── FRAGMENTO EXTRAÍDO
Y esto que ocurre en el mundo de la naturaleza, puede también trasladarse a las artes: uno es el arte de la escultura, en la que destacaron Mirón, Policleto, Lisipo, todos los cuales fueron diferentes entre sí, pero de tal modo que deseamos que todos sean iguales a sí mismos; uno es el arte y el método de la pintura, y sin embargo muy distintos entre sí Zeuxis, Aglaofonte y Apeles, y ninguno de ellos dan la impresión de que les falta algo en su arte. Y si en estas artes –podría decirse que mudas– esto resulta admirable y con todo cierto, cuánto más admirable en el discurso y la lengua. […] Mirad ahora y fijaos en esos varones cuyas excelencias son objeto de nuestro estudio: Isócrates fue agradable, Lisias sutil […], Esquines de poderosa voz […] ¿Quién de ellos no destaca entre los otros?, ¿y quién no se parece a otro sino a sí mismo? El Africano fue grave, Lelio suave, Galba áspero y Carbón un tanto rápido y cantarín. ¿Quién de ellos no fue el primero en aquellos tiempos? Con todo, cada cual el primero en su estilo. […] Aquí delante tenéis a […] Sulpicio y Cota. […] ¿Pues hay algo tan diferente como Antonio y yo [Craso] en nuestros discursos?[29]
Ser el primero en el estilo propio era el mejor camino para alcanzar la perfección como orador. El orador perfecto no había existido, pero no debía perderse la esperanza de alcanzar este ideal platónico, puesto que lo grande estaba cerca de lo perfecto y para quienes perseguían el primer puesto era honroso quedar en segundo o tercer lugar[30]. Si, según Platón, hay una idea de la perfecta república y, conforme a Cicerón, ha de aspirarse a la idea del perfecto orador, «también la hay del perfeto cortesano», como con fórmula análoga respondía Baldassarre Castiglione a sus previsibles antagonistas a la hora de describir su Cortesano entre 1508-1528[31]. Esta obra –publicada en Toledo en 1534 según la traducción de Juan Boscán, antes que en ningún otro país europeo–, que se proponía educar la conducta del hombre culto del Renacimiento con los instrumentos de la retórica ciceroniana y su «elocuencia corporal»[32], después magistralmente engrandecidos por Quintiliano en su Institutio oratoria, incluye en sus páginas numerosos paralelos entre el arte de los siglos XV y XVI y la preceptiva oratoria de la Antigüedad. El que transcribimos a continuación es una paráfrasis «actualizada»[33] del párrafo del De oratore comentado más arriba sobre el valor de la maniera individual y diferenciada, propia de cada tiempo y lugar:
También hay de una misma suerte cosas diferentes, que igualmente placen a nuestros ojos tanto que con dificultad se puede juzgar cuáles contenten más. En la pintura son muy señalados Leonardo Vincio, el Mantegna, Rafael, Miguel Ángel, Jorge de Castelfranco [Giorgione], y todos difieren los unos de los otros; mas de tal manera difieren que en ninguno dellos se halla que falte nada, sino que cada uno en su género es perfetísimo.
────
INSTRUCCIONES DE TAREA>
Transcribe íntegramente el fragmento sobre el estilo propio de oradores y artistas, sin alterar ningún carácter.
── DATOS EXTRAÍDOS
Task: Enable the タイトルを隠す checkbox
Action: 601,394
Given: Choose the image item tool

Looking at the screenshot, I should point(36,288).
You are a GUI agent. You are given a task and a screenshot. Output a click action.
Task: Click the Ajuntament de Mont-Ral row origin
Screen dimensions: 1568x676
────
── DATOS EXTRAÍDOS
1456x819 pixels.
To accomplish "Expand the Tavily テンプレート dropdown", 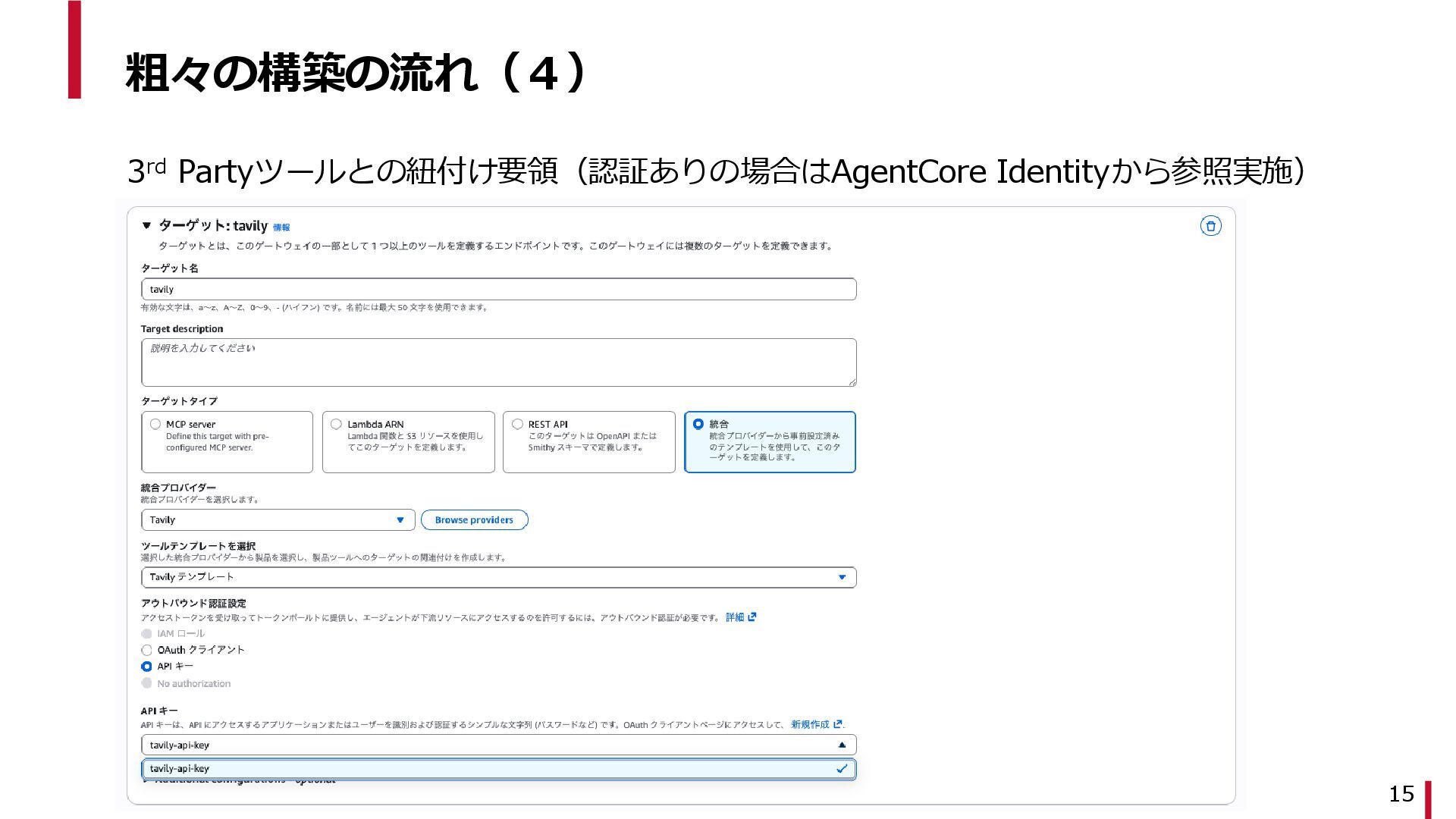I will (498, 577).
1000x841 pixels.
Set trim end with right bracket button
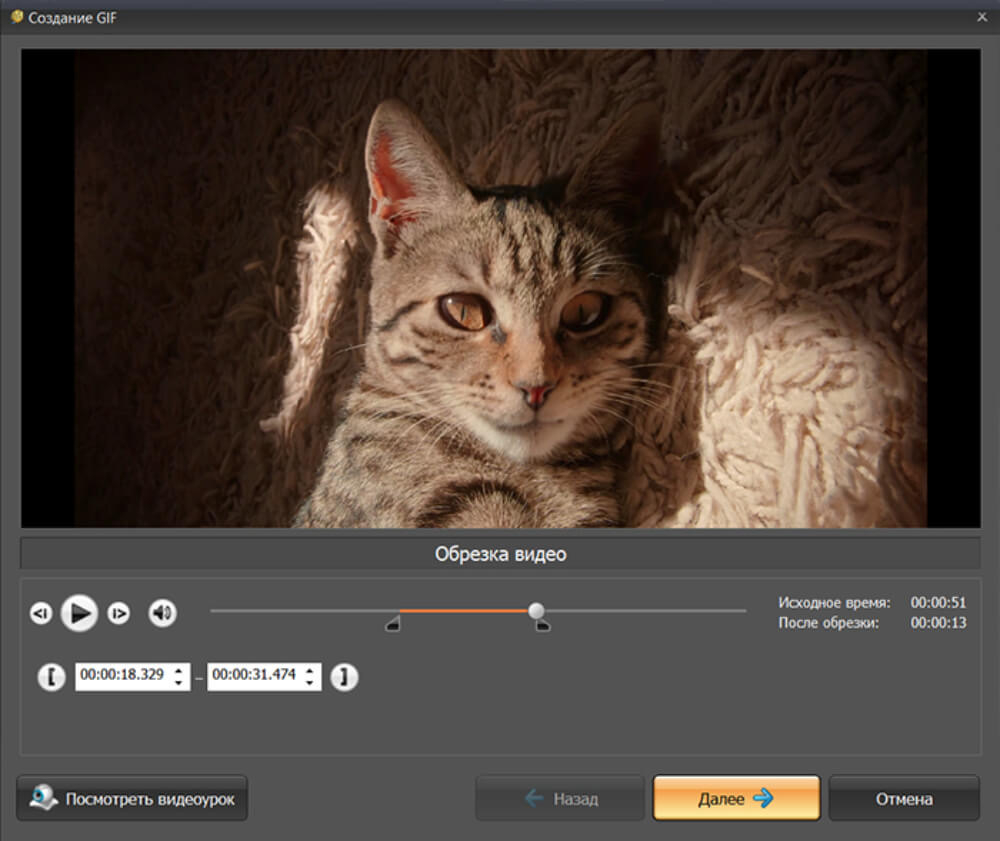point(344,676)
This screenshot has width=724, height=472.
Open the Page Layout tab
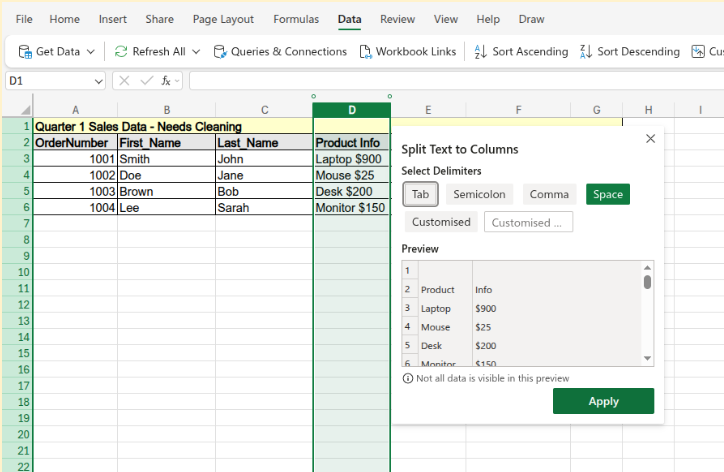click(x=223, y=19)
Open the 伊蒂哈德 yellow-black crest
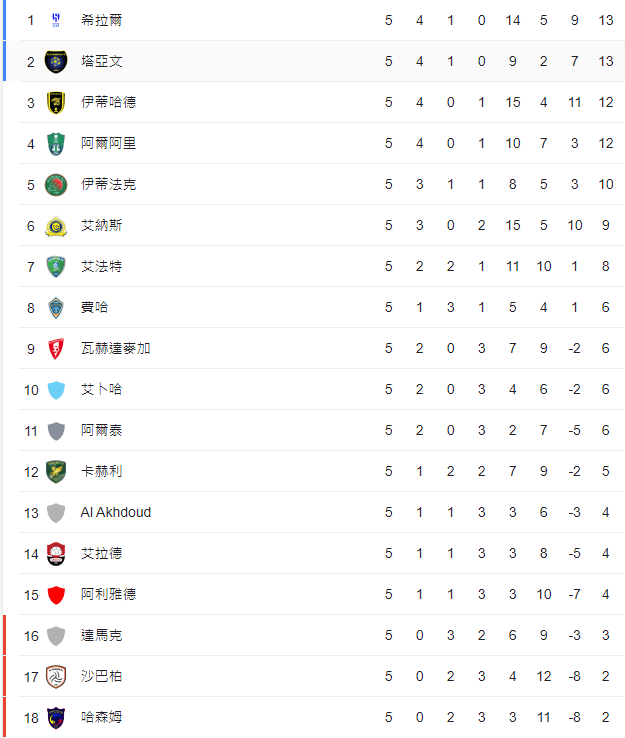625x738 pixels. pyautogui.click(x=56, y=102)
────
SOLUCIÓN>
Y esto que ocurre en el mundo de la naturaleza, puede también trasladarse a las artes: uno es el arte de la escultura, en la que destacaron Mirón, Policleto, Lisipo, todos los cuales fueron diferentes entre sí, pero de tal modo que deseamos que todos sean iguales a sí mismos; uno es el arte y el método de la pintura, y sin embargo muy distintos entre sí Zeuxis, Aglaofonte y Apeles, y ninguno de ellos dan la impresión de que les falta algo en su arte. Y si en estas artes –podría decirse que mudas– esto resulta admirable y con todo cierto, cuánto más admirable en el discurso y la lengua. […] Mirad ahora y fijaos en esos varones cuyas excelencias son objeto de nuestro estudio: Isócrates fue agradable, Lisias sutil […], Esquines de poderosa voz […] ¿Quién de ellos no destaca entre los otros?, ¿y quién no se parece a otro sino a sí mismo? El Africano fue grave, Lelio suave, Galba áspero y Carbón un tanto rápido y cantarín. ¿Quién de ellos no fue el primero en aquellos tiempos? Con todo, cada cual el primero en su estilo. […] Aquí delante tenéis a […] Sulpicio y Cota. […] ¿Pues hay algo tan diferente como Antonio y yo [Craso] en nuestros discursos?[29]
Ser el primero en el estilo propio era el mejor camino para alcanzar la perfección como orador. El orador perfecto no había existido, pero no debía perderse la esperanza de alcanzar este ideal platónico, puesto que lo grande estaba cerca de lo perfecto y para quienes perseguían el primer puesto era honroso quedar en segundo o tercer lugar[30]. Si, según Platón, hay una idea de la perfecta república y, conforme a Cicerón, ha de aspirarse a la idea del perfecto orador, «también la hay del perfeto cortesano», como con fórmula análoga respondía Baldassarre Castiglione a sus previsibles antagonistas a la hora de describir su Cortesano entre 1508-1528[31]. Esta obra –publicada en Toledo en 1534 según la traducción de Juan Boscán, antes que en ningún otro país europeo–, que se proponía educar la conducta del hombre culto del Renacimiento con los instrumentos de la retórica ciceroniana y su «elocuencia corporal»[32], después magistralmente engrandecidos por Quintiliano en su Institutio oratoria, incluye en sus páginas numerosos paralelos entre el arte de los siglos XV y XVI y la preceptiva oratoria de la Antigüedad. El que transcribimos a continuación es una paráfrasis «actualizada»[33] del párrafo del De oratore comentado más arriba sobre el valor de la maniera individual y diferenciada, propia de cada tiempo y lugar:
También hay de una misma suerte cosas diferentes, que igualmente placen a nuestros ojos tanto que con dificultad se puede juzgar cuáles contenten más. En la pintura son muy señalados Leonardo Vincio, el Mantegna, Rafael, Miguel Ángel, Jorge de Castelfranco [Giorgione], y todos difieren los unos de los otros; mas de tal manera difieren que en ninguno dellos se halla que falte nada, sino que cada uno en su género es perfetísimo.